## Teks Sumber
****************

Ideologi



Galungan,
Medan Perang Ideologis

I  W a y a n  S u k a r m a

Dharma itu sifat asli benda dan makhluk memenuhi dunia-kehidupan. Dharma tetap hidup dalam tradisi dan selalu menghidupi masyarakat setiap zaman. Hanya saja dharma sebagai ideologi dari sistem pengetahuan dan tindakan tampil dalam beragam wajah sesuai dengan perkembangan kebutuhan manusia. Peringai dharma pun, sebagaimana tampak dalam dunia-kehidupan yang tidak senantiasa seimbang, tetapi juga bergejolak dalam konflik. Gejolak inilah yang direfleksikan melalui Galungan sebagai medan perang ideologis. Landasan idealnya adalah seloka Bhagawadgita (II:19),“Sesungguhnya yang memikirkan ia sebagai pembunuh dan yang berpendapat bahwa ia dapat dibunuh keduanya adalah dungu, karena ia tidak pernah membunuh dan dibunuh”. Dharma, sebagaimana Brahman adalah absolut, kekal, dan tidak terbatas. Seperti ditegaskan seloka (II:20), “Ini tidak pernah lahir, juga tidak pernah mati atau setelah ada tak akan berhenti ada. Ia tak dilahirkan, kekal, abadi, sejak dahulu ada; dan Dia tidak mati pada saat badan jasmani ini mati”. Begitulah dharma tetap ada dan senantiasa ada, bahkan ketika masyarakat manusia telah tiada.

****************

## Cuplikan Data

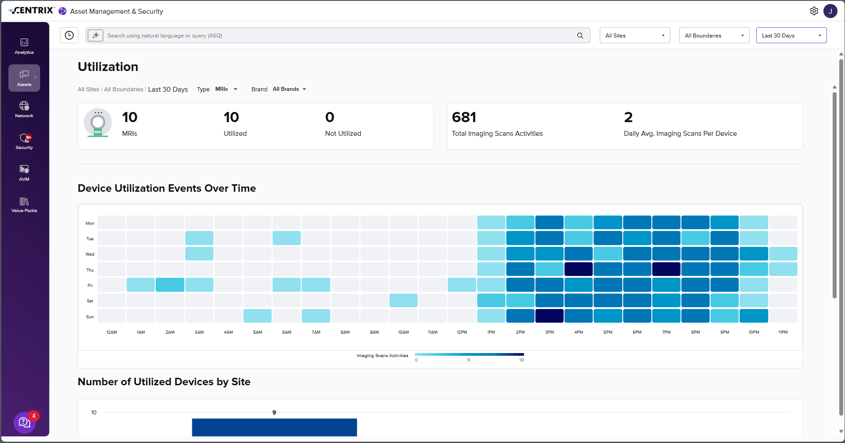Open the history clock button
Screen dimensions: 845x443
69,35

****************

## Tugas Latihan
- A) Tentukan apakah setiap pernyataan berikut sesuai dengan teks tentang Galungan, lalu jawab ya atau tidak dengan mengutip kata-kata teks yang menjadi penentunya. (i) Dharma digambarkan sebagai absolut, kekal, dan tidak terbatas. (ii) Dharma akan lenyap ketika masyarakat manusia telah tiada. (iii) Dharma tampil dalam satu wajah yang tetap sepanjang zaman.
- B) Menurut teks tentang Galungan, di mana dharma tetap hidup?
- C) Lanjutkan teks tentang Galungan mulai setelah kalimat terakhirnya.
Data di atas tidak berhubungan dengan teks tentang Galungan.

## Jawaban Tiap Tugas
- A)
(i) Ya: "Dharma, sebagaimana Brahman adalah absolut, kekal, dan tidak terbatas."
(ii) Tidak: "Begitulah dharma tetap ada dan senantiasa ada, bahkan ketika masyarakat manusia telah tiada."
(iii) Tidak: "tampil dalam beragam wajah sesuai dengan perkembangan kebutuhan manusia"

- B) Dharma tetap hidup dalam tradisi.

- C)
Galungan itu hari suci agama Hindu. Umat Hindu merayakannya setiap enam sasih (210 hari) pada Budha, Keliwon, Dungulan. Mirip dengan perayaan hari-hari suci agama lainnya, umat Hindu merayakan Galungan sebagai Hari Kemenangan. Menang berarti dapat mengalahkan musuh, menundukkan lawan, dan menyisihkan saingan. Kemenangan menyiratkan bahwa menang dicapai melalui perjuangan berat, karena itu yang menang lebih unggul daripada yang kalah. Merayakan hari kemenangan berarti memperingati keunggulan dalam perjuangan di medan perang. Medan perang adalah arena, tempat konsisten berlangsungnya peperangan ide-ide, pertempuran nilai-nilai, pertarungan norma-norma, dan benturan aturan-aturan. Inilah dunia-kehidupan. Dunia yang dipresentasikan melalui Galungan sebagai pergulatan ideologi dan pergumulan pemikiran. Inilah medan perang ideologis. Ini sebabnya memperingati keunggulan tidak dimaksudkan memelihara keangkuhan dengan tujuan menyombongkan diri, namun untuk membina kerendahan hati. Dengan penuh hikmat memanjatkan angayubagya atas anugerah, baik tuntunan sinar kemuliaan tattwa, perlidungan cahaya kehormatan susila, maupun kekuatan warna-warni keindahan acara.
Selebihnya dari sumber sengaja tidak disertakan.